From Stone’s Restaurant, in Marshalltown, Iowa.

Stone's Restaurant, Marshalltown, Iowa

Card advertising Stone’s Restaurant, from photolibrarian on Flickr

Stone’s Restaurant was famous, and so is this pie. It was family-operated until 2006, when it was briefly closed, then reopened under new management, and then re-closed again. It’s not the first time Stone’s had a hiatus, however. During World War II, it was briefly closed when Anna Stone, the widow of the founder’s son, felt she couldn’t get high-enough quality ingredients to keep it operating during rationing in 1945.

As it happens, Duncan Hines wrote to Anna, encouraging her to continue. She reopened in April 1946, and Hines continued to enjoy the Mile High lemon chiffon pie.

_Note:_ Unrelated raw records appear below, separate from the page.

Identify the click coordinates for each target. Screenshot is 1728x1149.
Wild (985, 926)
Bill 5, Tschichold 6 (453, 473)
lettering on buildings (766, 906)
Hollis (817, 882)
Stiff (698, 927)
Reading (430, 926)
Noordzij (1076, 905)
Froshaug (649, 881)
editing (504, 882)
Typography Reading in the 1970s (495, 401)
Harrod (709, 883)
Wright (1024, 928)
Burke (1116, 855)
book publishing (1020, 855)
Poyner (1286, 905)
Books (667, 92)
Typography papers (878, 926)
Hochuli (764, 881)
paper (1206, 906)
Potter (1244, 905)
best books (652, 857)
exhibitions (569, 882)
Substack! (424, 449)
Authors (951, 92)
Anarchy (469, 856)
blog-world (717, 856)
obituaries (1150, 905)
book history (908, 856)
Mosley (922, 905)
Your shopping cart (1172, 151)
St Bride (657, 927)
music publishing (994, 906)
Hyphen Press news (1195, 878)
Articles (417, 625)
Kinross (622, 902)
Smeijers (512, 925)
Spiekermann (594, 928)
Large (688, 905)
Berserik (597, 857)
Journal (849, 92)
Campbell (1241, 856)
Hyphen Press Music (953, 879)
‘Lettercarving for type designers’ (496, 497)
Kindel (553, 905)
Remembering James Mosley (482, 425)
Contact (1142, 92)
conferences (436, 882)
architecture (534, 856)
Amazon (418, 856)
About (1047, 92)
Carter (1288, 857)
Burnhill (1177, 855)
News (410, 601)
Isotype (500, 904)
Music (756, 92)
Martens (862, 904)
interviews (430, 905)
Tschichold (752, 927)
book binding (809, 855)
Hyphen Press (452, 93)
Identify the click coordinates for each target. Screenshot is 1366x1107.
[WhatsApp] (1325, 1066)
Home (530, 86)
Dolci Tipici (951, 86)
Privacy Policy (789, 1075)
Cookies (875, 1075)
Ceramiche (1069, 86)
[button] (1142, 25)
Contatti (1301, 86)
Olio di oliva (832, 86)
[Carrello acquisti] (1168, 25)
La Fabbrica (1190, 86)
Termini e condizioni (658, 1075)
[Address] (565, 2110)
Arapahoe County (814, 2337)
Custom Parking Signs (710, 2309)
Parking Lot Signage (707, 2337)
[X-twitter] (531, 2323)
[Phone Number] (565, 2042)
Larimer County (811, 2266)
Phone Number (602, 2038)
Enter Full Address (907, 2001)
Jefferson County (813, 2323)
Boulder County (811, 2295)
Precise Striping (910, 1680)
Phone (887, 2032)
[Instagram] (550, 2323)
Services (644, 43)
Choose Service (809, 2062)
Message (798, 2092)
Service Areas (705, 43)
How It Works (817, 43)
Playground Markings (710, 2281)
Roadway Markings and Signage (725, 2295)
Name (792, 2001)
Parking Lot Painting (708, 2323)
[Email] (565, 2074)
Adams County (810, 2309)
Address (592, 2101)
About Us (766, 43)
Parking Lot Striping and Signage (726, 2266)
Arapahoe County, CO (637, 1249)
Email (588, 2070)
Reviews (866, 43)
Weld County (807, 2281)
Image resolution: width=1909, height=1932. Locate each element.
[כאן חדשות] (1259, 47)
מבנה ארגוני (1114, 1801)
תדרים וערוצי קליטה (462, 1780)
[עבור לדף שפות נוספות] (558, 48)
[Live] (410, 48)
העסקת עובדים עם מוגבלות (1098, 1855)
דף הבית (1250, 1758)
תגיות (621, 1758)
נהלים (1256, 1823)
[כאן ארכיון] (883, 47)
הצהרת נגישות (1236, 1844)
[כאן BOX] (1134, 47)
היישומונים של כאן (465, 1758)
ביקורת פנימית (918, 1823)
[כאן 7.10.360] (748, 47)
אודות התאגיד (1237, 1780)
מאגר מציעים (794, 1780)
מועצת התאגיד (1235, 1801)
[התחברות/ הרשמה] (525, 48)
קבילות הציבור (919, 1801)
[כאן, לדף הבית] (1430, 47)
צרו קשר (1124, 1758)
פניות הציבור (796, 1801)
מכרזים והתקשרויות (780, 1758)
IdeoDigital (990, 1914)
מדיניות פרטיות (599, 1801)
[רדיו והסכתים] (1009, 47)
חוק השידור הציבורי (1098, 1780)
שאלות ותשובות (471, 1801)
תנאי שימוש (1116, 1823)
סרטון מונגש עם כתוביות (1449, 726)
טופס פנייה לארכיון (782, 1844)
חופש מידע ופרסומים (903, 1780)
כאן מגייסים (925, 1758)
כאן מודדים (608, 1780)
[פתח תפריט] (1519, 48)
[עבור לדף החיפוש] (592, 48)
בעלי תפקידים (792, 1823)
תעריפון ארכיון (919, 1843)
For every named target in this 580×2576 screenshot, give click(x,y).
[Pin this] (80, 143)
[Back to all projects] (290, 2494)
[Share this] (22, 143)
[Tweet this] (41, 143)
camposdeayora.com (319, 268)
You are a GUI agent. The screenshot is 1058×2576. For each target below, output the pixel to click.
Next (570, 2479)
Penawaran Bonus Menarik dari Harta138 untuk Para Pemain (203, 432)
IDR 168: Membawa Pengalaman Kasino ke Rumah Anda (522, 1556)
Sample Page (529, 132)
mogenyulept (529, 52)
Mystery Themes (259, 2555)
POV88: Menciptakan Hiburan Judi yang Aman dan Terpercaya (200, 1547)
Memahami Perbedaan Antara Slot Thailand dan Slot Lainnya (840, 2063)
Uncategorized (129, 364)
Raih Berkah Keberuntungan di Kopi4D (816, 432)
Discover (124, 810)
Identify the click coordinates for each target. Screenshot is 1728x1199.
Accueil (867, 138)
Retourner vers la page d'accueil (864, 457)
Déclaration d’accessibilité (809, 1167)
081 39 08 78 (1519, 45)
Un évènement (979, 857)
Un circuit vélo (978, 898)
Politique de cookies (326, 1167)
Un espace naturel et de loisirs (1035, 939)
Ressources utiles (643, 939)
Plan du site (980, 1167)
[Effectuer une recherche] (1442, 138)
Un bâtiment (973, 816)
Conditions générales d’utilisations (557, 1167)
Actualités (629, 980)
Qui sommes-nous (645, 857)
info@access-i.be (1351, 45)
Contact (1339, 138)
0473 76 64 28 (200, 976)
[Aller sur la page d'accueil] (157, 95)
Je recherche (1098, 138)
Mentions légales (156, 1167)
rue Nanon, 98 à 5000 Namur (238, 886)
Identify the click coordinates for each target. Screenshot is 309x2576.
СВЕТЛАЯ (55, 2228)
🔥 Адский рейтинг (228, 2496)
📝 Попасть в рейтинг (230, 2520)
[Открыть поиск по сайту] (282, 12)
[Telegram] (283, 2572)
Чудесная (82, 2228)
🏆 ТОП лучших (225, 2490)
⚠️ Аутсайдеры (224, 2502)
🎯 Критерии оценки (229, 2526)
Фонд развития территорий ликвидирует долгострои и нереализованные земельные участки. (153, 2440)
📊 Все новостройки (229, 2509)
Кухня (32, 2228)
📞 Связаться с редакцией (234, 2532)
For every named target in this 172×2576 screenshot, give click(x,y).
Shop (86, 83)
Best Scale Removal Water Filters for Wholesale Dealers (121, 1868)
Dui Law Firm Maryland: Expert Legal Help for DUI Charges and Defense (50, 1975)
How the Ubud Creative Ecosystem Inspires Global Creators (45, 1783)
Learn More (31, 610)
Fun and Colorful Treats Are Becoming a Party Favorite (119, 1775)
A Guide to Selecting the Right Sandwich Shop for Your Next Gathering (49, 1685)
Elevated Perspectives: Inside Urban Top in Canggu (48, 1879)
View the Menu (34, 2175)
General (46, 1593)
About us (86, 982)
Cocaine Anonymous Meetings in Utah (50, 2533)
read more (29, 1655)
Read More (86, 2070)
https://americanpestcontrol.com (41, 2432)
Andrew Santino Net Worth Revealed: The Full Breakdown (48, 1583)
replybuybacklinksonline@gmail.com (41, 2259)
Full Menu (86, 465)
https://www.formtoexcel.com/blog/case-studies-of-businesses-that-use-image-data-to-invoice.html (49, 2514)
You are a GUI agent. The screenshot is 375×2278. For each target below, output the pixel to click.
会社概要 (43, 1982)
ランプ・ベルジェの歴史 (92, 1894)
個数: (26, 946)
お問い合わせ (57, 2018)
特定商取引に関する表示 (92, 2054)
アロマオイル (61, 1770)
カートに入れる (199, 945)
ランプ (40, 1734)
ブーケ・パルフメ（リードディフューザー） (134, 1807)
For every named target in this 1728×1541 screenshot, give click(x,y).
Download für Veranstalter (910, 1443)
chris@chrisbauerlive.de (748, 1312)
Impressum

From the box of D.W. from Cedar Falls, Iowa.

“Mile High” Lemon Chiffon Pie


Cook in double boiler, stirring frequently until consistency of thick custard:

  • 8 egg yolks slightly beaten
  • 1 cup sugar
  • 2 lemons (juice)
  • 2 lemon rinds grated
  • Salt to taste
  • 2 tablespoons unflavored gelatin
  • 1/2 cup cold water

Soak gelatin in cold water until dissolved–add to hot custard and cool.

8 egg whites beaten…
1 cup sugar

Beat egg whites stiff but not dry. Beat in sugar gradually and then beat again. Fold cooled custard into beaten egg whites. Put in baked pie shell and chill three hours. Serve with whipped cream.

Stone’s Restaurant
Since 1887
Marshalltown, Iowa


  1. Cheri K

    The topmost image of Mile High Lemon Chiffon Pie is from a cookbook produced in the 40’s I believe. (I would have to dig it out and check the date.) Passenger trains ran through Marshalltown (Iowa) for many years and Stone’s was located just across the street from the depot. In the 50’s, the train would still stop in my tiny hometown of Montour – about 15 minutes east of Marshalltown – and pick passengers up and take them on to Marshalltown. Stone’s was a Marshalltown icon for decades after the passenger trains quit running. It was a rare treat when we would get to have lunch at Stone’s and share a piece of Mile High Pie. Lemon was the favorite, but in my teens and adulthood they also had strawberry and chocolate. The pie was mounded into the shell and at the center was about 6″ tall–thus ‘mile high’. It was delicious and well worth the price!!!
    Cheri K

  2. mary

    OMG!!! I have been looking for this recipe for years! I worked at Al Class’ Town and Country restaurant in Bettendorf, IA in the early 70’s and they served this along with strawberry mile high chiffon pie! That is what they were known for. I can’t tell you how happy I am to have found this recipe! Thank you SO MUCH for sharing! Mary W.